Avec sa mère, les deux femmes affirment que c’est grâce à elles que les arriérés ont été payés et que le dossier de l’ANAPEC s’est soldé par une solution à l’amiable. «Tout cela et mon frère n’a rien fait. Il n’a jamais travaillé et actuellement, c’est lui qui en profite et pompe les comptes pour aller se payer des vacances», accuse-t-elle. Et de conclure : «En 18 ans je n’ai jamais eu un dividende ni une assemblée générale. J’ai essayé de demander des comptes par huissier de justice et par mon avocat à maintes reprises. Je ne les ai jamais vus alors que lui, il prend du cash pour le mettre dans son compte personnel et d’un point de vue comptable, cela ne peut pas être justifié».

De son côté, Amina El Fayache Benabdeljalil se justifie quant aux accusations de son fils de vouloir liquider deux SCI et d’avoir signé un désistement par une fausse procuration. Elle nous déclare que son fils est «un garçon qui ne fait rien et qui commence à devenir fou». «Il est administrateur mais ne gère rien. Il n’augmente pas les loyers, il ne fait pas de travaux. Il ne fait rien», déclare-t-elle, en nous faisant savoir que cela fera presque deux ans qu’elle ne l’a pas vu.

«Il nous vole. Il refuse de faire des quittances aux locataires et ne paye jamais les impôts et le comble, c’est qu’il nous traite de voleuses. J’ai tout vendu et il ne me donne aucun dirham. Je n’ai plus rien. Il nous bloque l’argent sachant que c’est moi qui ai passé des années pour régler les problèmes d’impôts, faire des bilans et payer des avocats.»
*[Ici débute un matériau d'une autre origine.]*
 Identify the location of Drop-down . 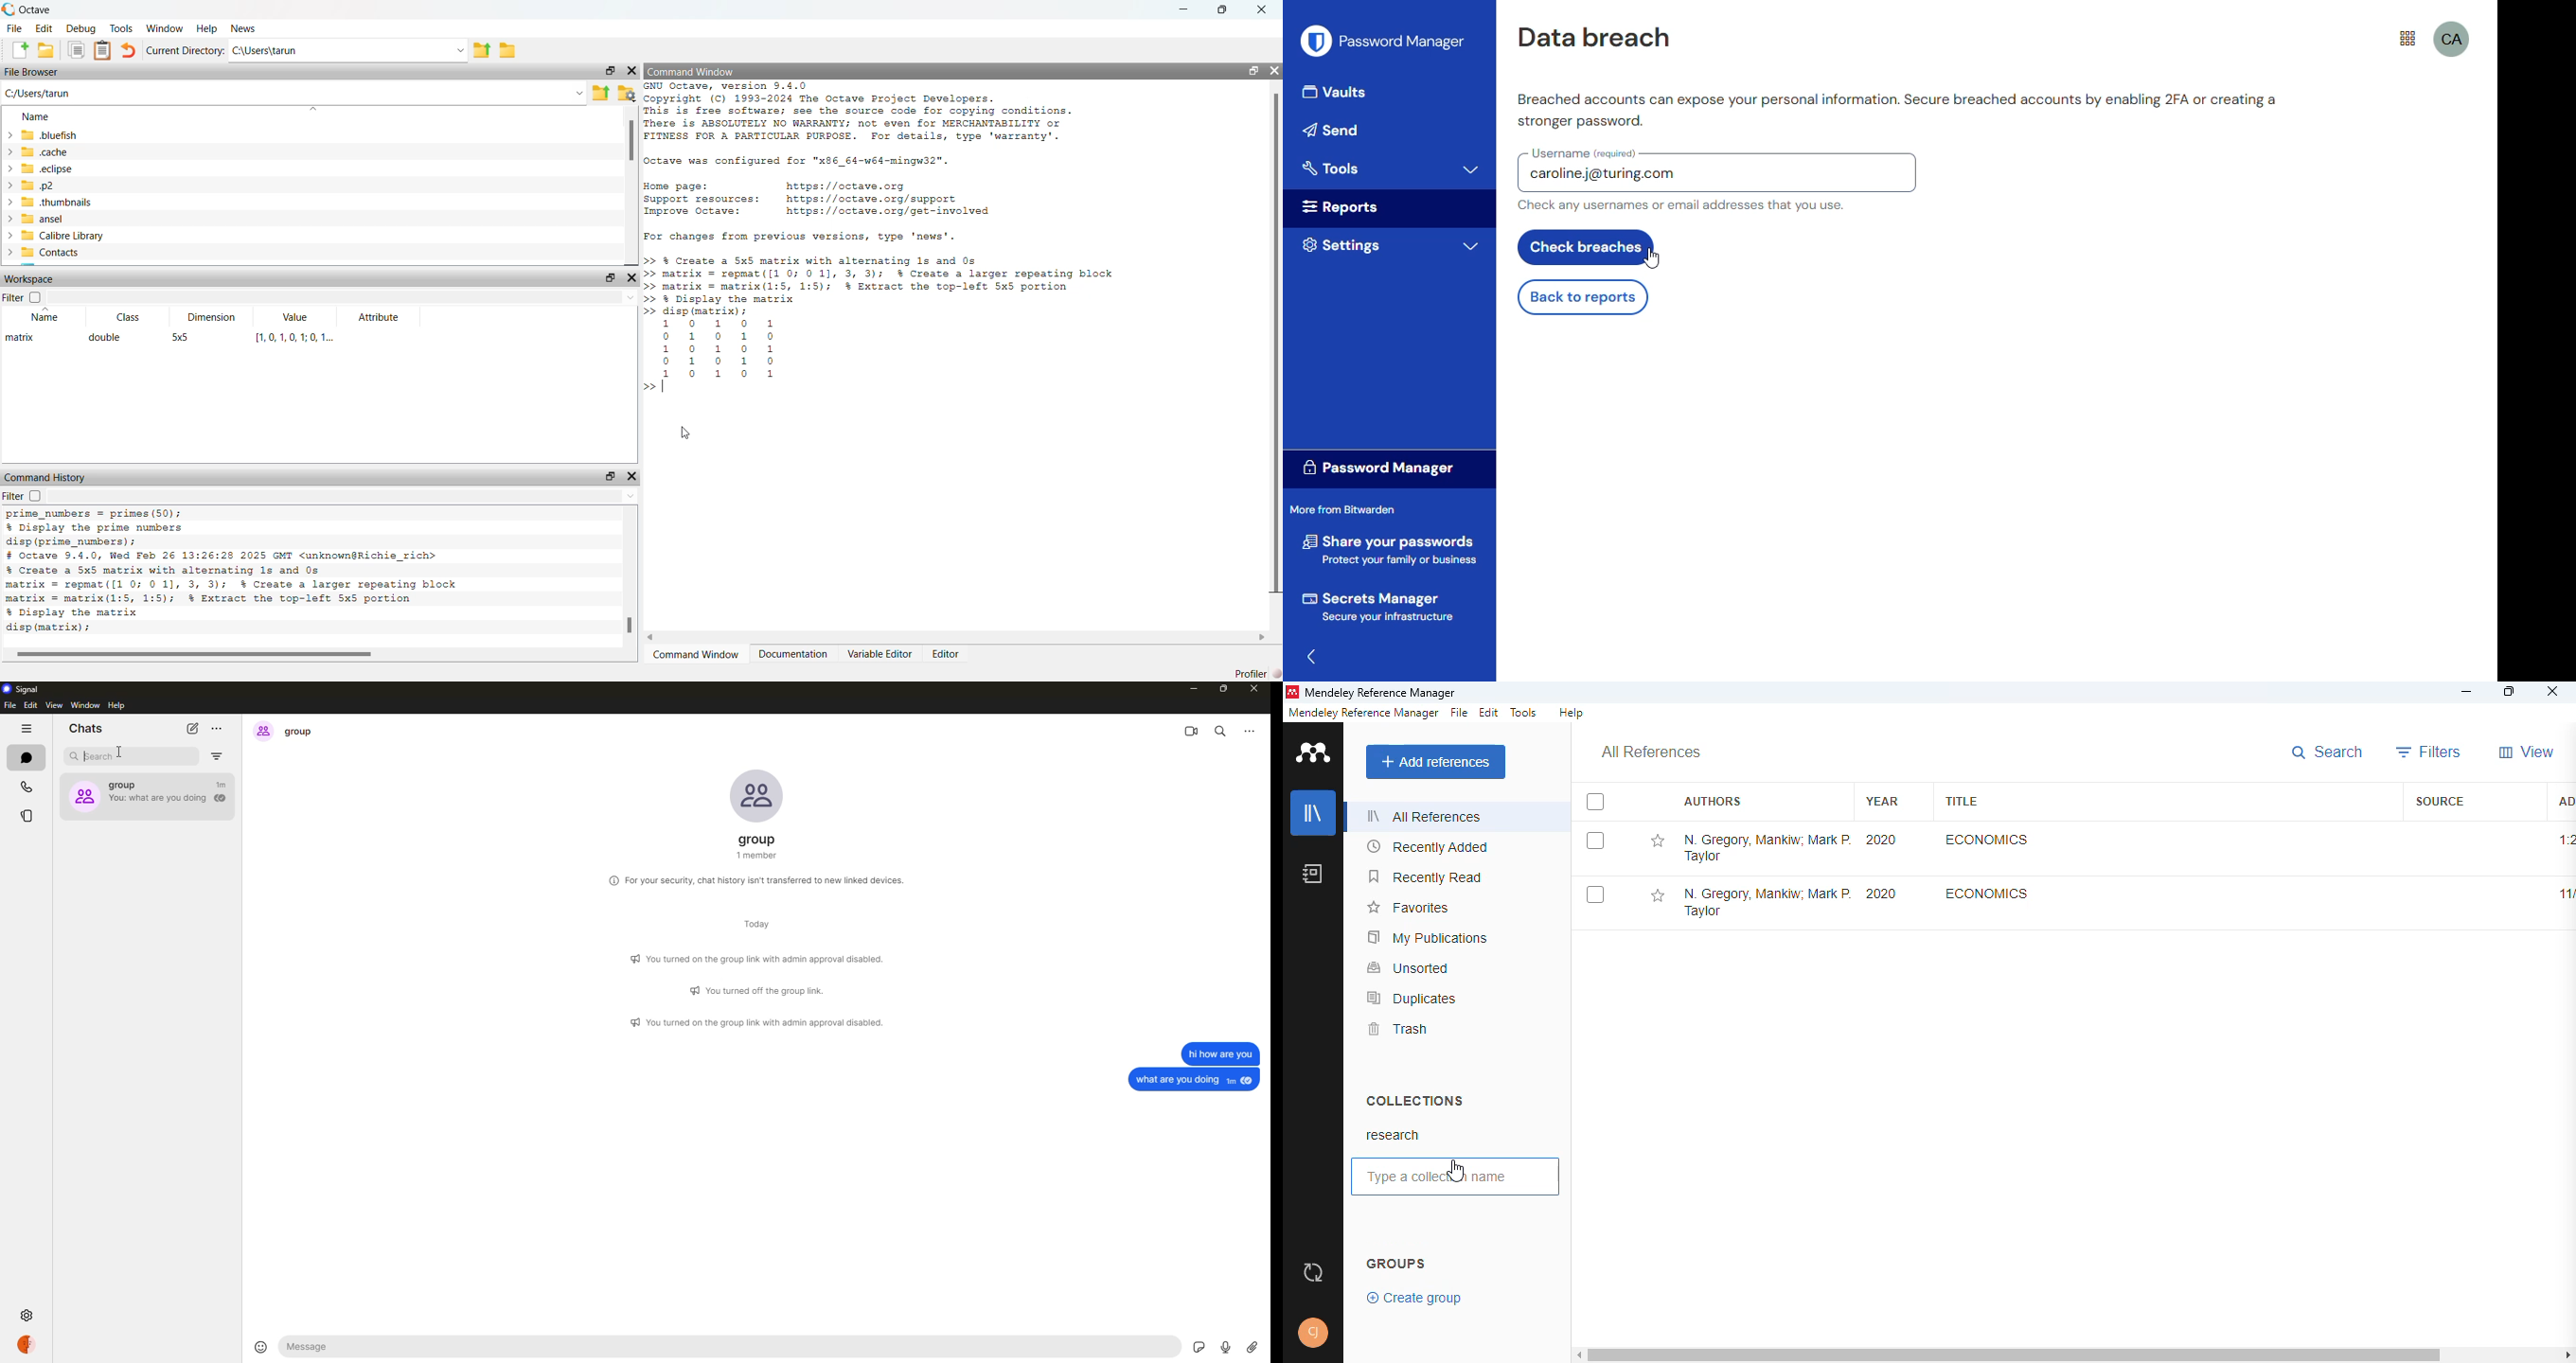
(579, 93).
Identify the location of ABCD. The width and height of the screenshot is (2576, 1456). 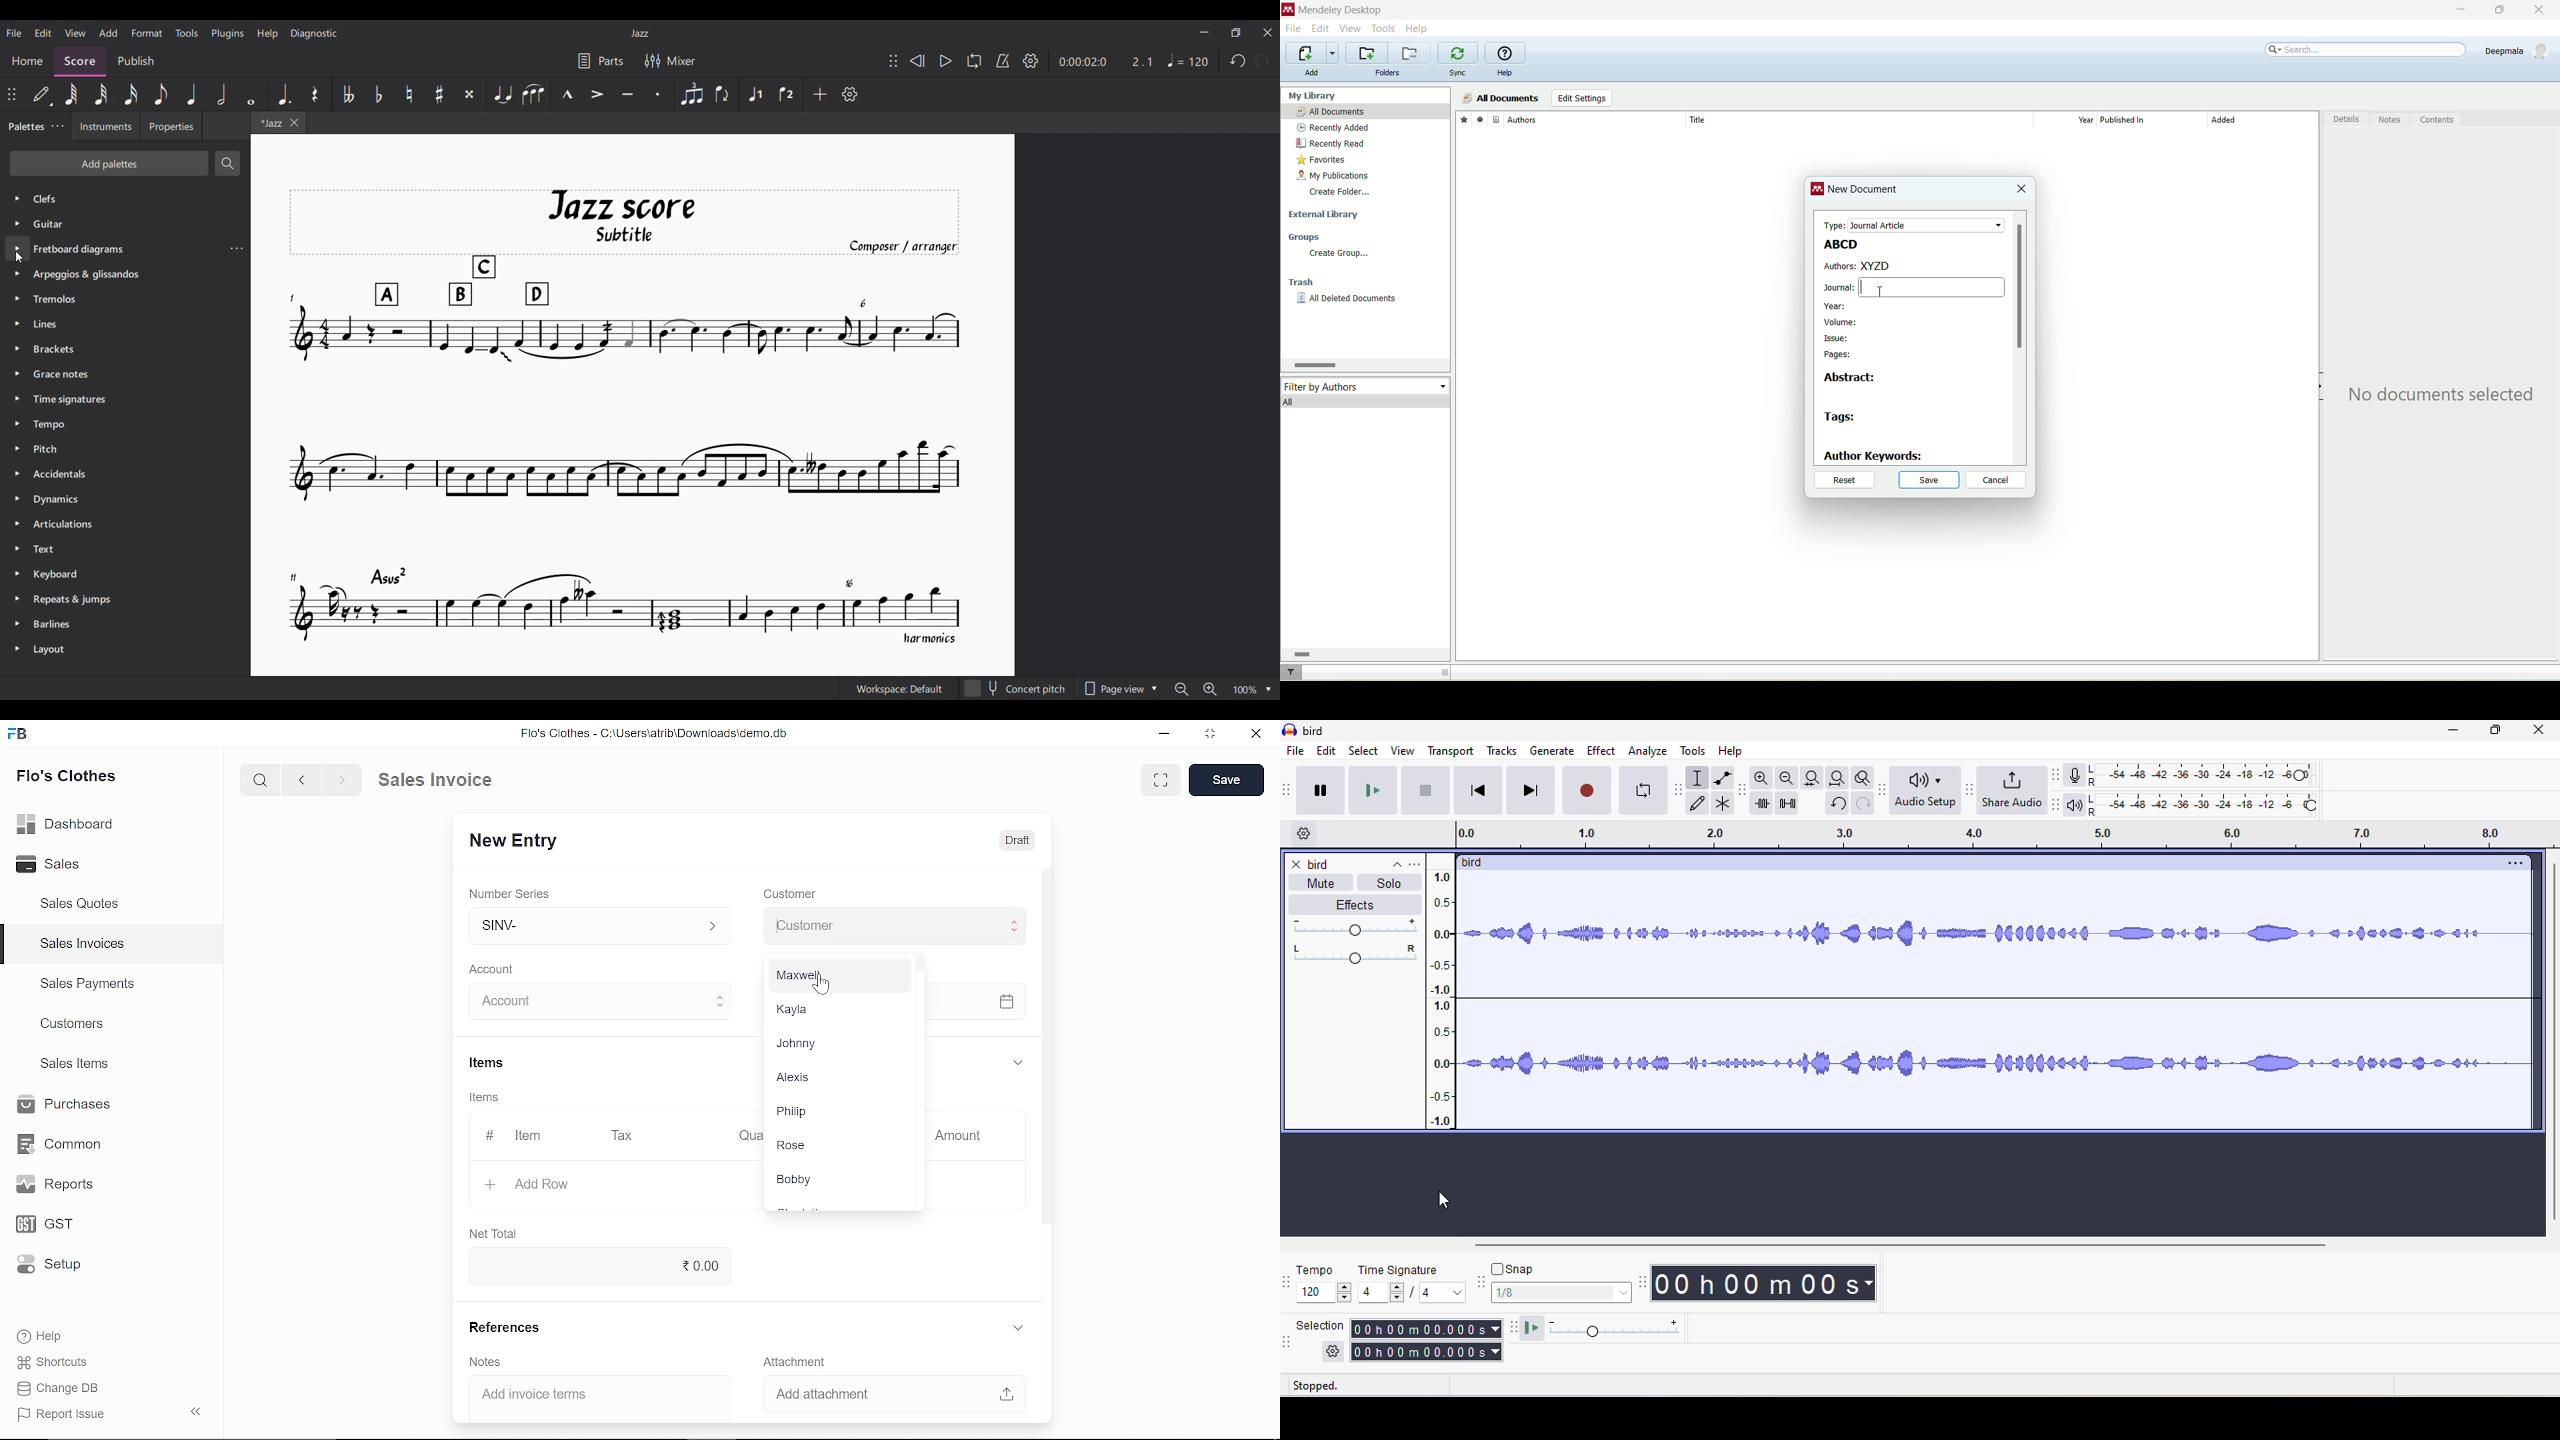
(1838, 244).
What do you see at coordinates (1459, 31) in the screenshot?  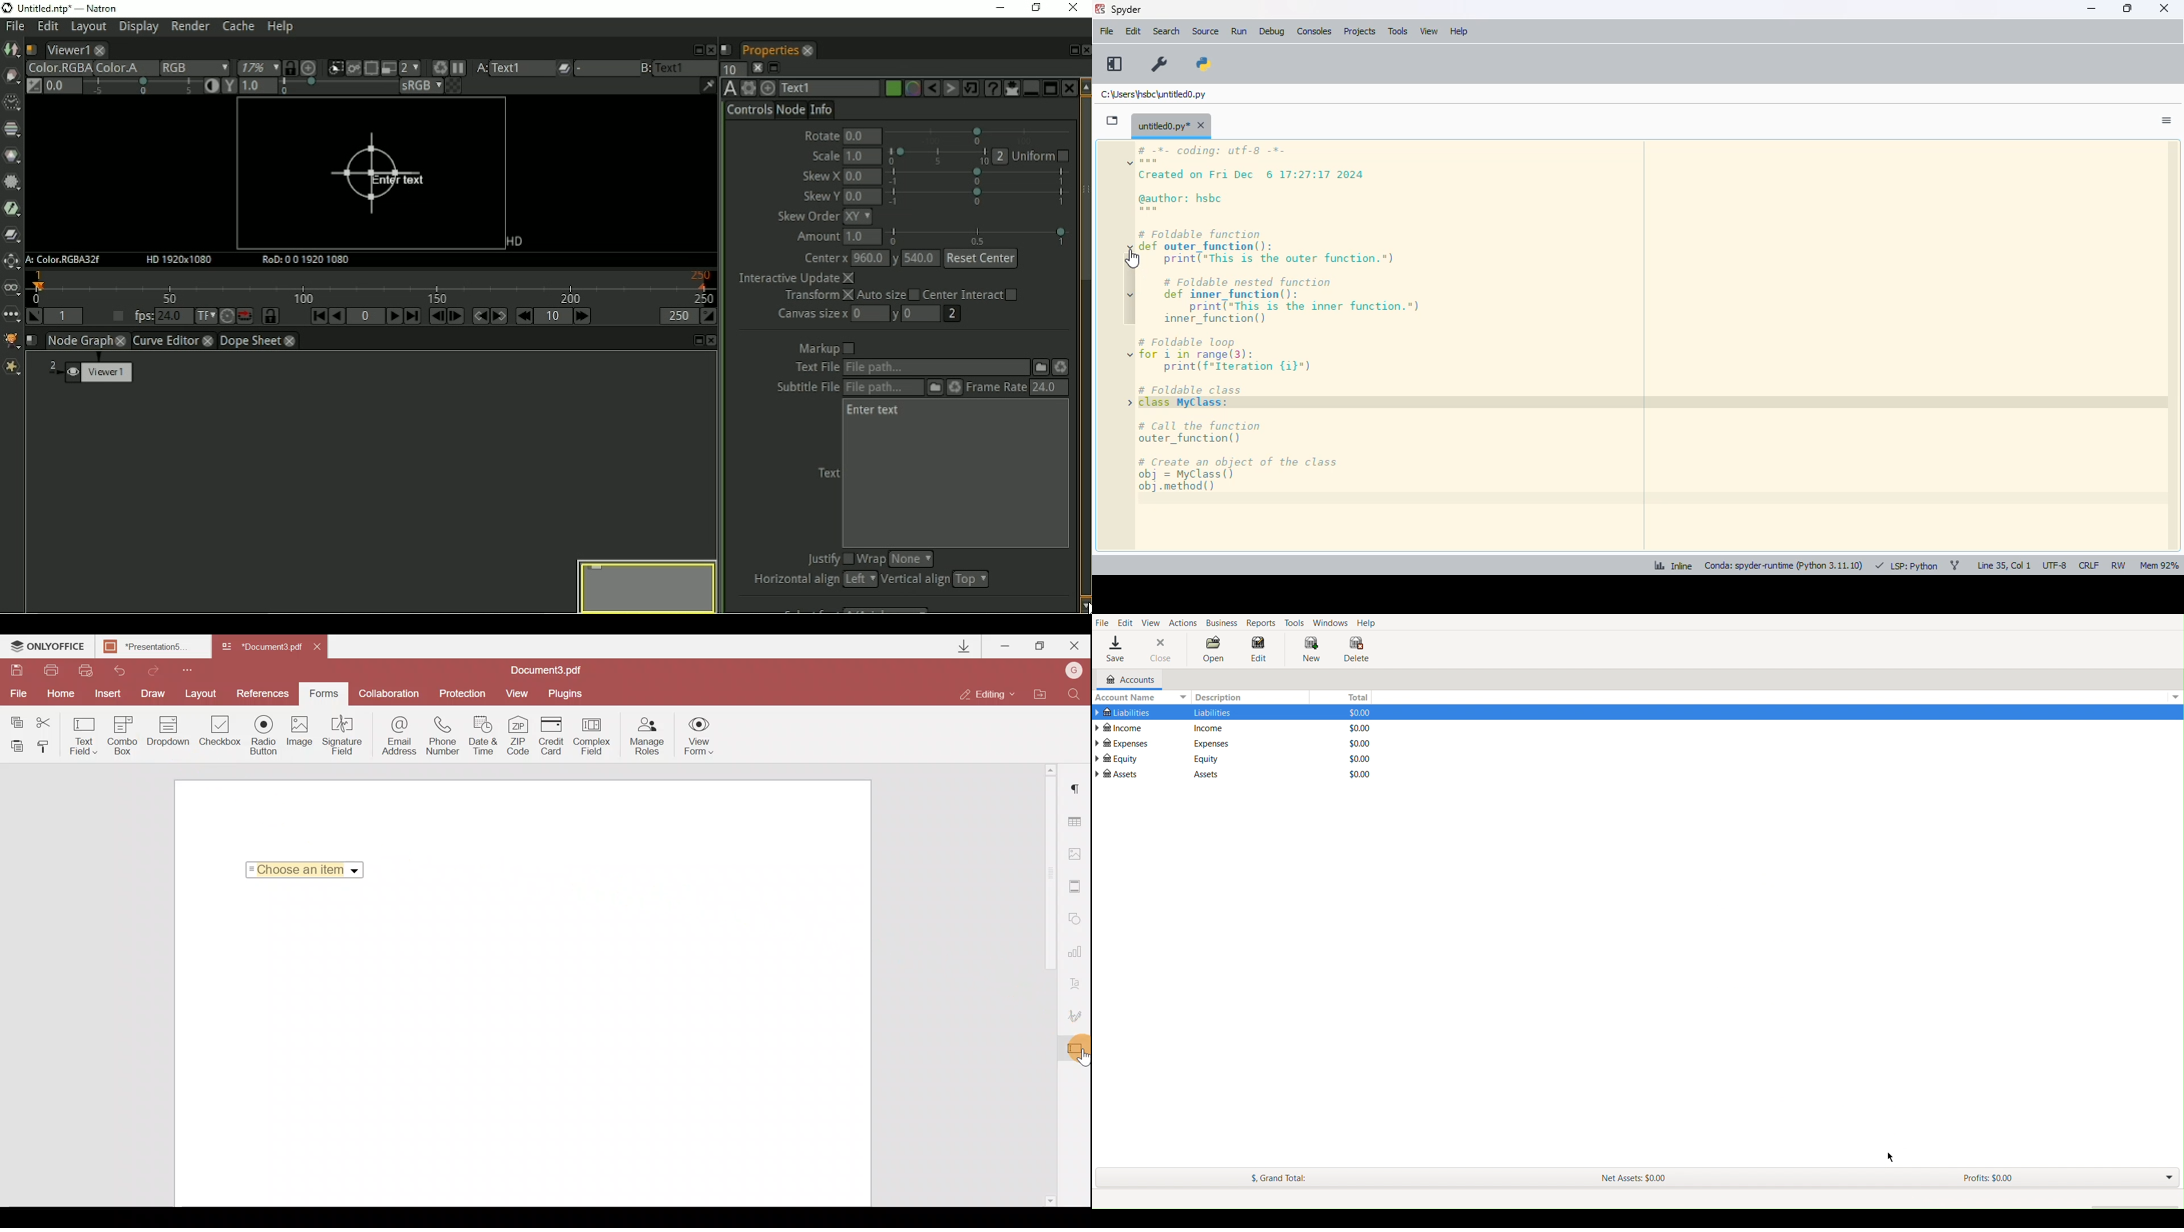 I see `help` at bounding box center [1459, 31].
La maman et sa fille avance qu’elles ne sont pas au courant de la révocation du contrat. Mohamed Othman, lui, insiste sur le fait qu’il a entrepris toutes les démarches et promet même une assemblée générale prochainement pour distribuer les dividendes. En attendant, si le cadet de la famille déclare avoir déposé une plainte contre sa mère, au Maroc et en France, pour faux et usages de faux, Aicha et Amina El Fayache nous rapportent aussi avoir porté plainte pour abus de bien social. Les juges, eux, auront du pain sur la planche pour trancher cette affaire…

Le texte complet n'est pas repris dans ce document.